A central verse in this discussion is God’s praise for Avraham having “kept my safeguards, my commandments, my decrees and my instructions” (Bereishit 26:5). Rashi’s commentary to this verse cites a midrashic teaching that Avraham observed not only biblical laws which would later be revealed, but also rabbinic laws instituted to protect the integrity of biblical law.
Radak, by contrast, limits the scope of these teachings – presumably reading them in the context of the reality that none of these laws had yet been revealed and in some cases did not yet bear the symbolic significance that they would later attain. The “commandments and instructions” that Avraham observed, he therefore concludes, can only be referring to the sorts of “sichli” commandments which can be logically deduced. Noting the midrashic teachings that Avraham even observed safeguards such as erev tavshilin, Radak explains that this conveys that Avraham was so meticulous and precise in his observance of the rules which he kept, that he made his own additional regulations which went beyond what was strictly necessary.
Some commandments, however, clearly did pre-date the Sinai revelation. A prohibition against murder is related early in the book of Bereishit, and rabbinic tradition expands this to encompass a whole set of Noachide laws.

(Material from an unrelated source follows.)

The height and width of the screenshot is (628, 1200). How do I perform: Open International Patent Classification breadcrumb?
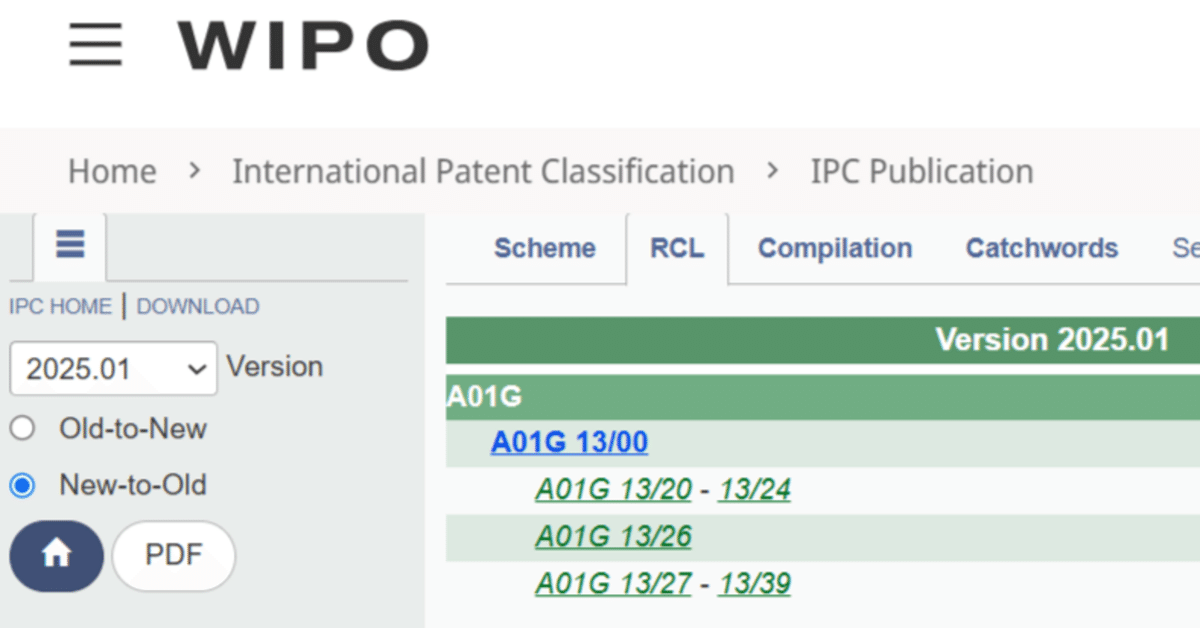tap(483, 172)
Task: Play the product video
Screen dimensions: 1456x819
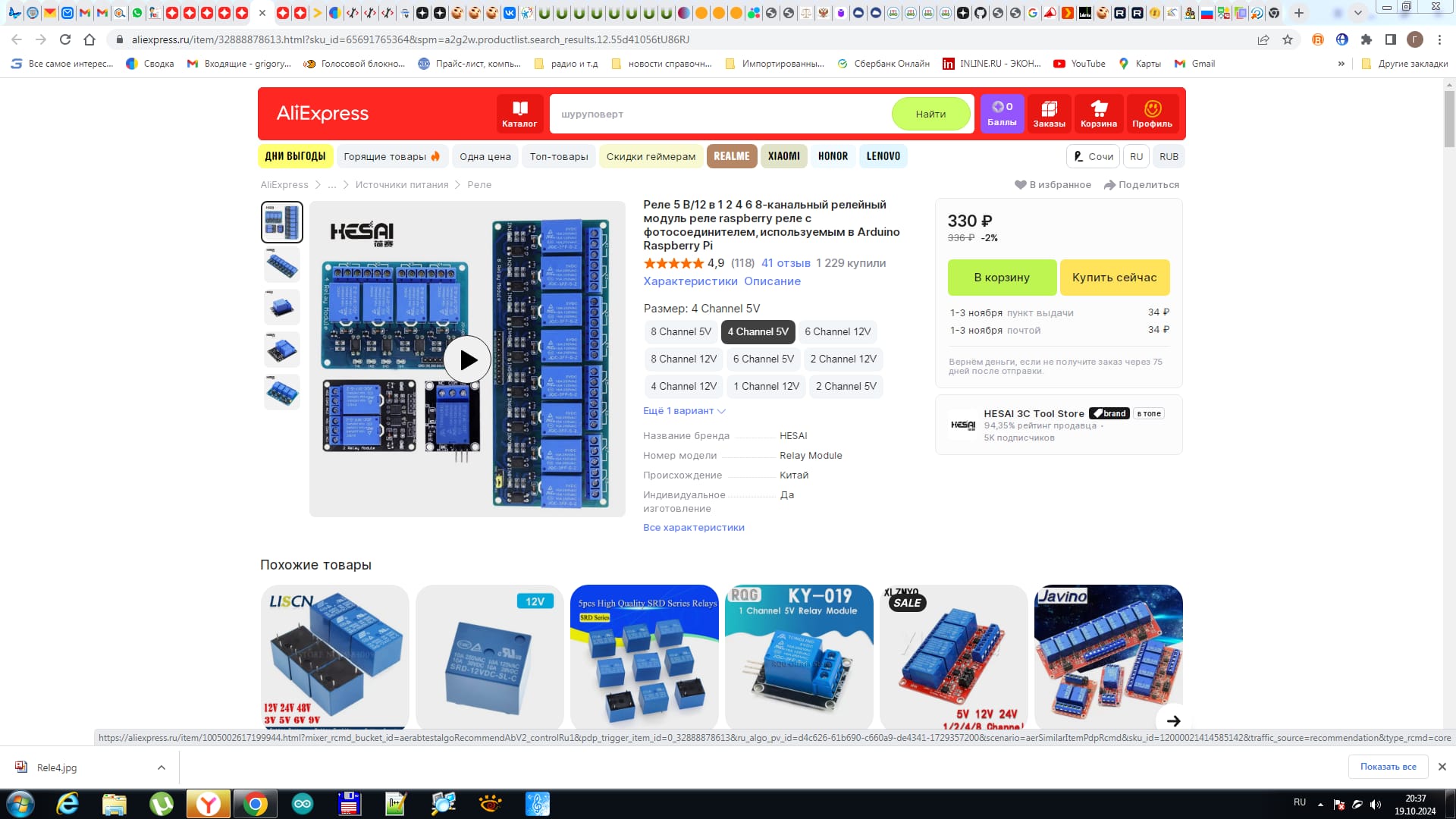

Specific instructions were also given to the household of Avraham regarding circumcision and, as we read yesterday, to the descendants of Ya’akov concerning consumption of the gid hanashe (sciatic nerve).
It is with regard to gid hanashe that Rambam sets out what he calls a fundamental principle of how to understand these pre-Sinaitic laws. All of the mitzvot, explains Rambam in his Commentary to the Mishna, that we keep today, we do so because they were commanded to Moshe in the desert. Even if these were previously commanded to our ancestors such as circumcision and gid hanashe, this is not the reason that we are bound today. As is noted in that Mishnah (Chullin 7:6) – and further expanded upon in Judaism Reclaimed– the way in which such laws were observed in the pre-Sinai era sometimes varied from how the Torah would ultimately fix them.
While our ancestors seem to have observed at least some of what was to become Torah law, they did so with a degree of flexibility, with the discretion to determine how the law should best be applied to their particular circumstances. Once these commandments were to become a form of National Law at Sinai, however, they needed to be fixed into the framework of a legal system (see Moreh Nevuchim 3:34).
While it appears therefore that the Jews are bound by the Sinai revelation rather than prior prophetic pronouncements, the requirement of non-Jews to observe Noachide laws presumably remains as it was. Rambam, in Hilchot Melachim, writes that Adam HaRishon was commanded in these basic laws of human civilisation – an understanding which makes these laws sufficiently universal for corrupt and evil societies such as Sodom to receive punishment (he also notes that Moshe was subsequently commanded to enforce these laws).
Perhaps the most interesting commandment in this regard is that of circumcision. Rambam writes (Hil. Melachim 10:7) that the descendants of Yishmael and Eisav were not obligated in this since only Yitzchak, who remained loyal to Avraham’s religious and ethical teachings, was commanded with circumcision. This is difficult to reconcile, however, with his next statement:
Our Sages related that the descendants of Keturah who are the offspring of Avraham that came after Yitzchak and Yishmael are also obligated in circumcision. Since, at present, the descendants of Yishmael have become intermingled with the descendants of Keturah, they are all obligated to be circumcised on the eighth day.”
Does this mean that the children of Keturah did remain loyal to Avraham’s teachings? We do not hear much about the fate of these descendants. And, interestingly, these laws appear to remain operative – at least in theory – based on their pre-Sinaitic instruction.